Nos últimos anos tenho escrito aqui que nunca percebi qual é a posição de Talisca mas sei porque é aposta dos treinadores. Tem algo que dá muito jeito à sua equipa, tem golo! Ontem via-o dentro de campo e pensava nisto. Quando percebo que é ele que vai bater aquele livre lembrei-me logo do jogo com o Bayern há uns meses. Confirmou os nossos receios, um golo à Talisca.

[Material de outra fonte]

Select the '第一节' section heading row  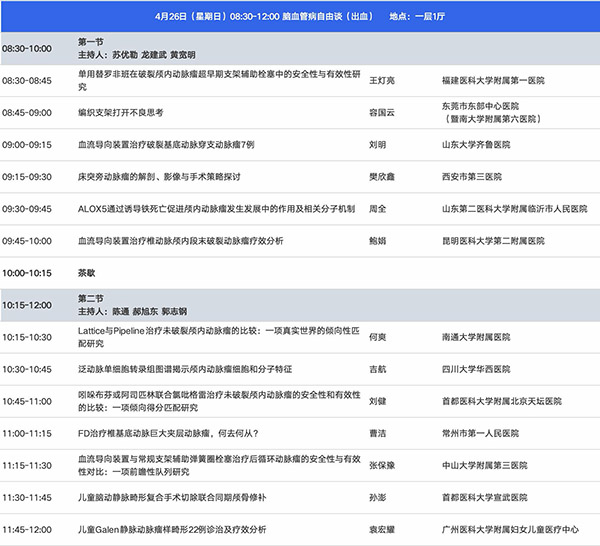(x=94, y=41)
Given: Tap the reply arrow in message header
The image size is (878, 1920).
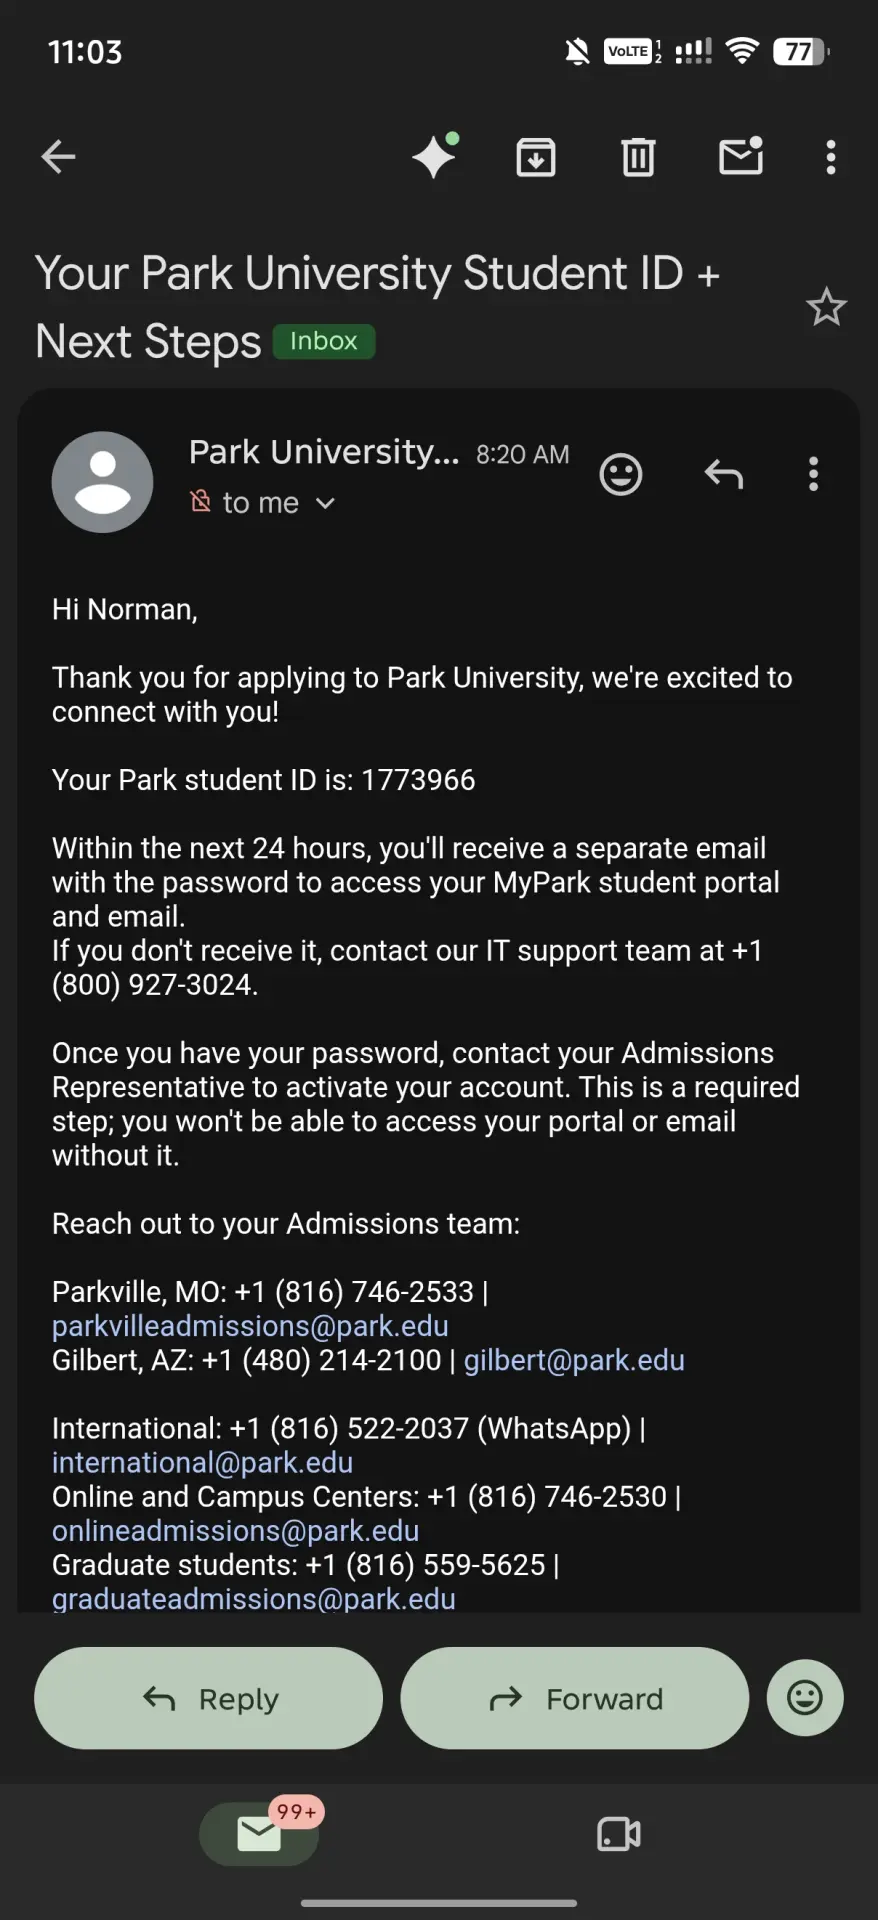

Nem se pode dizer que o Besiktas não tenha merecido pelo que atacou na 2ª parte mas ficou aquela sensação que o empate podia ter sido muito bem evitado.

 

O facto de Talisca festejar a mim não me chocou nada. Acho uma falta de respeito pelos seus ex companheiros, que lhe fizeram ver isso mesmo no final, com Salvio à cabeça, e pelos adeptos que o aplaudiram no aquecimento. Eu não aplaudi nem assobiei. Marcou, festejou. Normal. O que não lhe perdoo é o que disse a seguir ao jogo. Se tem um problema com o clube então que o resolva à homem. Mas como me habituei a lidar com as infantilidades do Talisca quando resolveu ir jogar futsal como se não fizesse parte de uma organização profissional ou da forma como respondia nos últimos meses na Luz quando dizia que não lhe interessava para onde ia no futuro porque isso era o seu empresário que decidia, o que mostra bem a fraca personalidade do homem. É gente que não pensa, lá por estarem a viver do outro lado do mundo acham que podem vir aqui e largar umas bombas e voltarem a esconderem-se no seu canto sem consequências. Foi o Talisca, foi o Aboubakar. Enfim, dos "portugueses" do Besiktas, parece que só Quaresma tem juízo, o que diz bem da personalidade dos outros dois.

 

Este empate na estreia da prova mais apetecida dos clubes europeus é negativo porque ganhar em casa é importante mas prefiro um golo aos 93' na primeira jornada do que na última sem espaço para emendar nos próximos jogos.

O grupo é muito equilibrado e traiçoeiro, foi importante o Nápoles confirmar o seu favoritismo na Ucrânia, agora é pensar em pontuar fora da Luz e esperar que a onda de lesões passe para termos uma equipa mais forte nos próximos desafios.

Foi um final duro mas não é nenhum drama.